→ EXERCISE: What lines in the records below contain the string "checkbox"? Copy every one.
** GIVEN RECORDS follows **
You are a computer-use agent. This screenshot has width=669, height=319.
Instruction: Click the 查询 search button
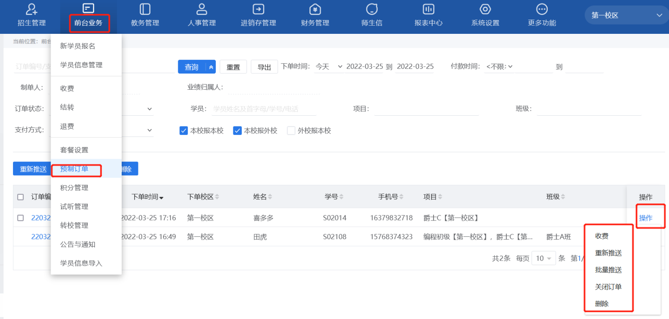coord(192,67)
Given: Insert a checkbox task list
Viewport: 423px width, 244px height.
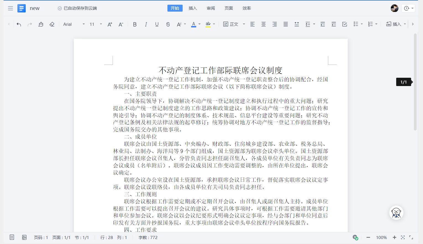Looking at the screenshot, I should click(x=345, y=24).
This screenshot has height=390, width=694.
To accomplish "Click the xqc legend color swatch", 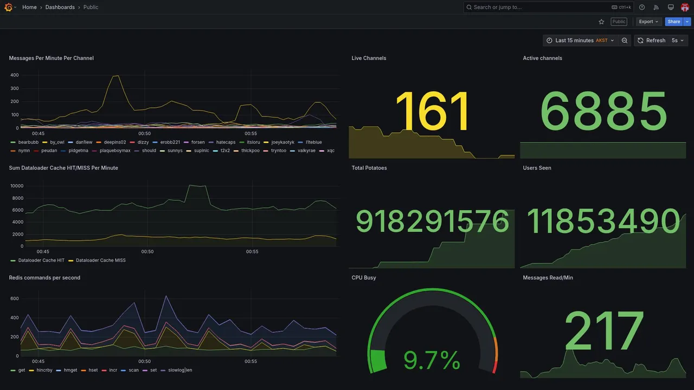I will point(322,151).
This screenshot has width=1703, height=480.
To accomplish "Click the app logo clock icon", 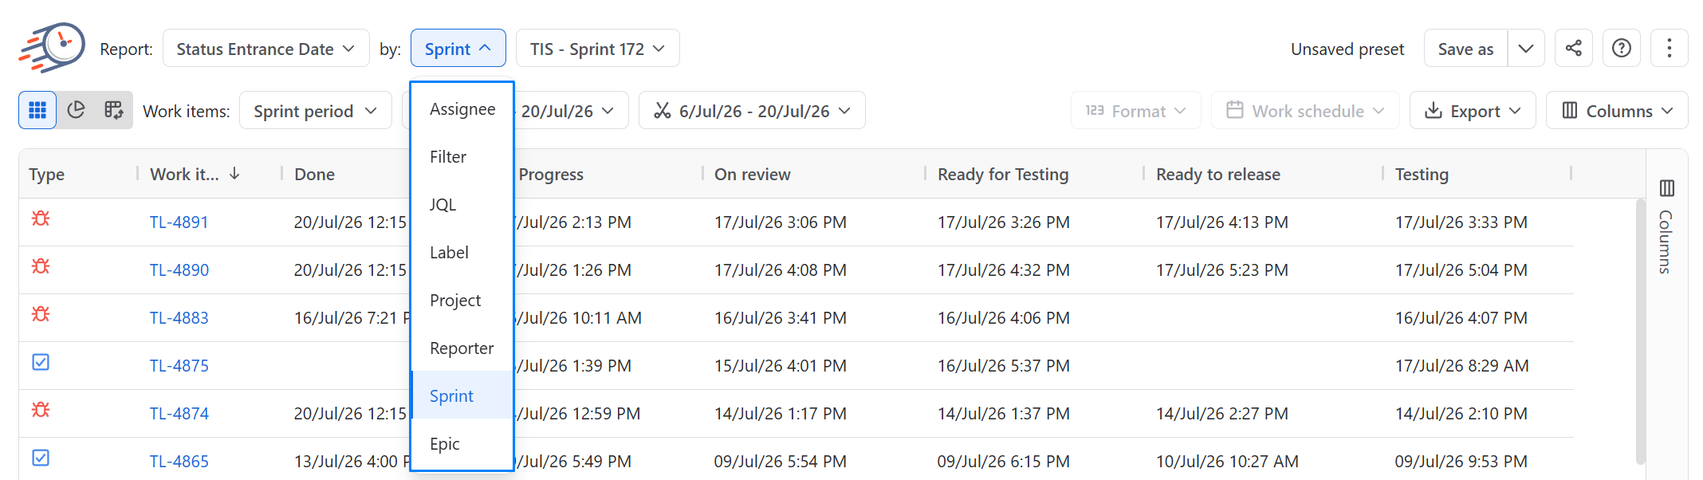I will (53, 48).
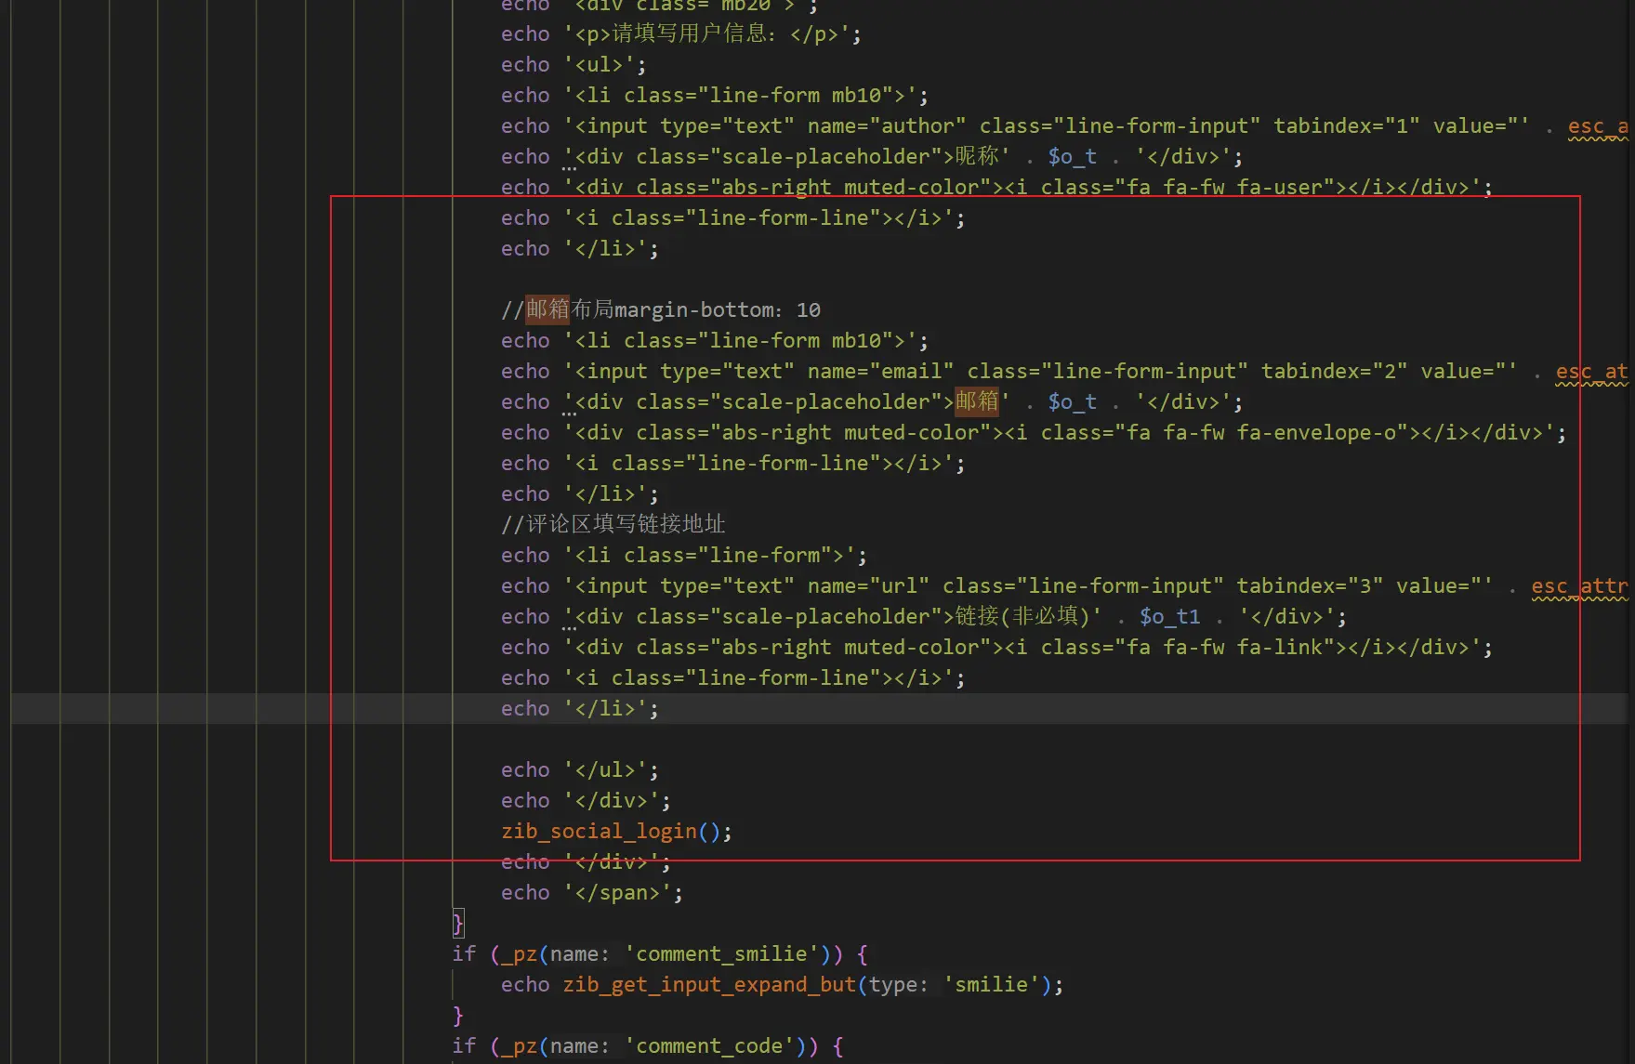Viewport: 1635px width, 1064px height.
Task: Click the name="email" attribute
Action: pyautogui.click(x=879, y=371)
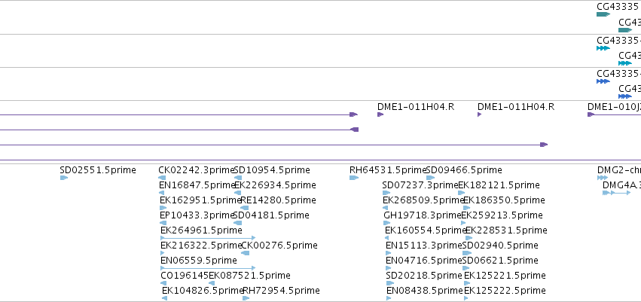The height and width of the screenshot is (302, 641).
Task: Click the EK182121.5prime label
Action: pos(499,185)
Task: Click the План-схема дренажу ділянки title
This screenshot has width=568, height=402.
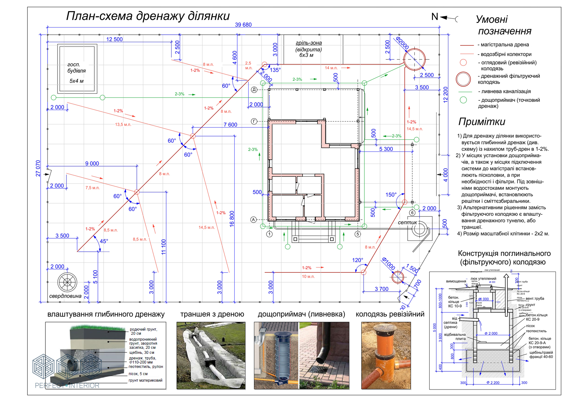Action: tap(148, 16)
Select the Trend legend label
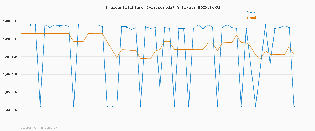 click(251, 18)
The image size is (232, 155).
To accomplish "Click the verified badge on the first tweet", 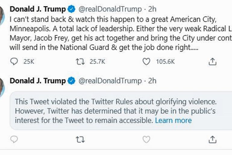I will pos(71,9).
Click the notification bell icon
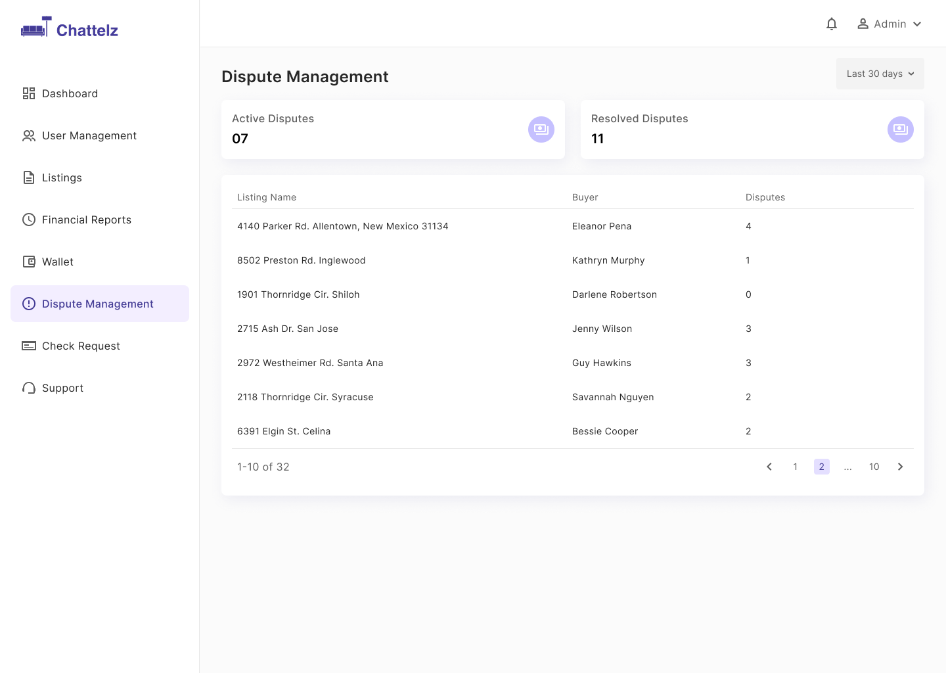The height and width of the screenshot is (673, 946). [x=832, y=24]

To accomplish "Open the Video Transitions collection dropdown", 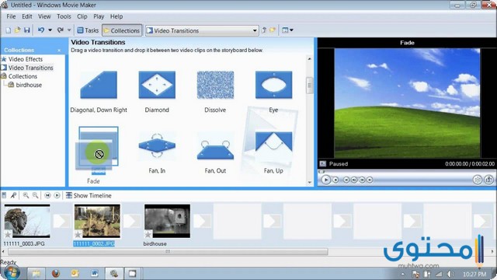I will coord(202,30).
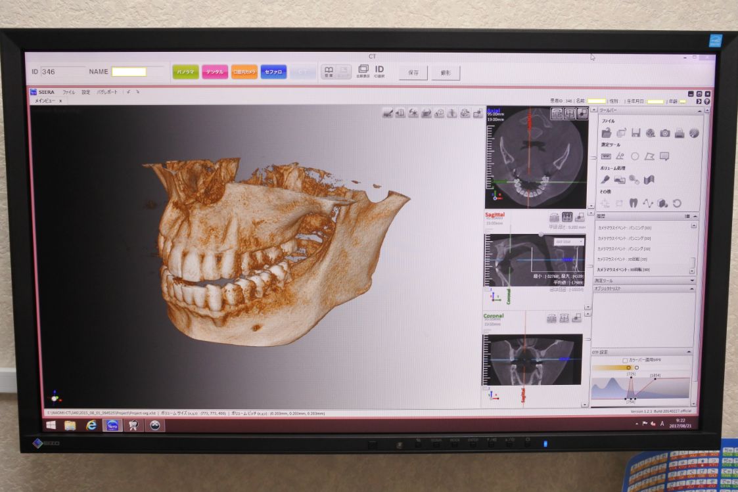
Task: Collapse the オブジェクトリスト panel
Action: [691, 288]
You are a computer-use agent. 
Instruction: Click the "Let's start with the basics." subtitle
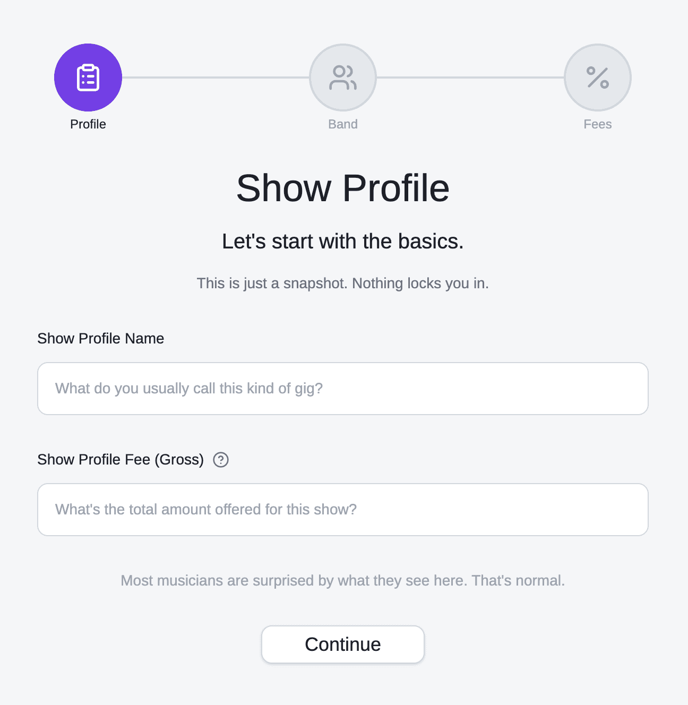click(343, 242)
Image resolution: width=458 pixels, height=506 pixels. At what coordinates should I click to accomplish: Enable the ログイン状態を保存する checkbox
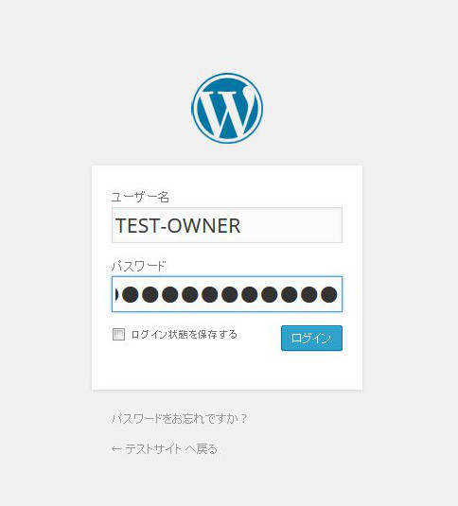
** End of GIVEN RECORDS **
→ EXERCISE ANSWER:
Given: Insert a checkbox task list
Image resolution: width=458 pixels, height=506 pixels. At what coordinates should I click to accomplish: Enable the ログイン状態を保存する checkbox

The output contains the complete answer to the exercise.